Il centro storico di Oliena è tutt’oggi ben conservato; Le strade, fatte di acciottolato, o d’impredau, come si dice in paese, ospitano le antiche case, tutte vicine tra loro, che sembrano essere sorte con lo scopo di proteggersi l’una con l’altra. Anche se in gran parte disabitate, le antiche abitazioni conservano intatta la loro struttura originaria.
Avevano quasi tutte un cortile interno, Su porciu, la caratteristica arcata che predominava l’architettura del paese. Di solito allo stesso cortile si affacciavano 3-4 famiglie, quasi sempre appartenenti allo stesso ceppo. Entro il cortile stava il pozzo, e Sa bicocca con la scala di granito in bella vista. Il centro della vita domestica era la cucina, al centro della quale sorgeva su ohile, dove si faceva il fuoco. Non tutti infatti si potevano permettere il caminetto. Il tetto, fatto sempre con canne sostenute da grosse travi, era facilmente deteriorabile. Se la casa possedeva un secondo piano, il pavimento dell’elevato era in paglia, in sardo paggia. Non mancava un piccolo riparo per le capre, che ogni famiglia possedeva. La porta d’ingresso dava sulla strada ed era rialzata rispetto al suolo, per impedire l’ingresso dell’acqua e di animali.
C’erano però anche alcune case ben fatte, appartenenti alle famiglie più ricche. Sui muri del centro, si possono osservare oggi svariati murales, che riproducono scene di vita paesana.
Architetture religiose
Uno degli aspetti più caratterizzanti dell’insediamento urbano di Oliena è indubbiamente l’elevato numero di chiese che sorgono nell’abitato. Gli undici edifici religiosi ricordati da Vittorio Angius nel 1843 sono tuttora visibili, anche se, oggi come allora, due sono naturalmente le chiese emergenti per importanza e dimensioni: la chiesa ex-gesuitica di S. Ignazio e l’antica parrocchiale di Santa Maria, entrambe fornite di un «peso» urbanistico notevole, sia per la posizione, sia per gli svettanti campanili.
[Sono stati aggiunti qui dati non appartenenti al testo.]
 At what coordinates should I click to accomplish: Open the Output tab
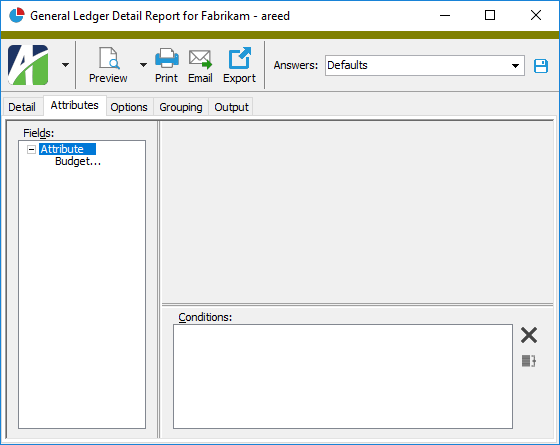click(x=231, y=107)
A questo si aggiunge un insieme di chiese minori, alcune un tempo ai margini dell’abitato, oggi tutte (tranne Nostra Signora di Bonaria) inglobate nel paese. La propaganda della fede e la conseguente fondazione di nuovi luoghi di culto, grandemente incoraggiati dalle istanze della Controriforma, possono spiegare l’abbondanza di chiese, legate spesso a confraternite e favorite dalle buone condizioni economiche dei paese, soprattutto nel Sei-Settecento. Vi erano due chiese appartenenti a ordini religiosi, mentre un condaghe testimonia l’esistenza della chiesa di San Leo (i conti vanno dal 1615 al 1635), presente nella toponomastica odierna, come del resto la piazza “Sant’Idogli”, che ricorda una chiesa medioevale, di San Giorgio, non più menzionata dal Seicento. A parte le due chiese maggiori, complesse urbanisticamente e planimetricamente, si può ipotizzare per le altre uno schema planimetrico costante pur con qualche variazione:
– aula unica con archi di rinforzo sostenuti da pilastri che esternamente, talvolta, divengono contrafforti;
– campata terminale che diventa presbiterio;
– copertura a spioventi, in alcuni casi con tavolato di legno;
– campanile a vela, spesso con bizzarre variazioni decorative;
– arredo interno, sovente ricavato in economia nella muratura.
Testo di Franco Masala
Economia
L’economia è in prevalenza agricola con vigneti, oliveti e mandorleti e allevamenti di ovini e caprini, cui si affiancano aziende alimentari (pregiati vini DOC, salumi e formaggi tipici); molto attivo l’artigianato dell’oreficeria, del legno intagliato e dei caratteristici scialli di seta ricamati che fanno parte dello splendido costume tradizionale femminile. È attivo il turismo di villeggiatura estiva ed escursionistico al Supramonte, alle sorgenti carsiche di su Gologone e alle numerose grotte.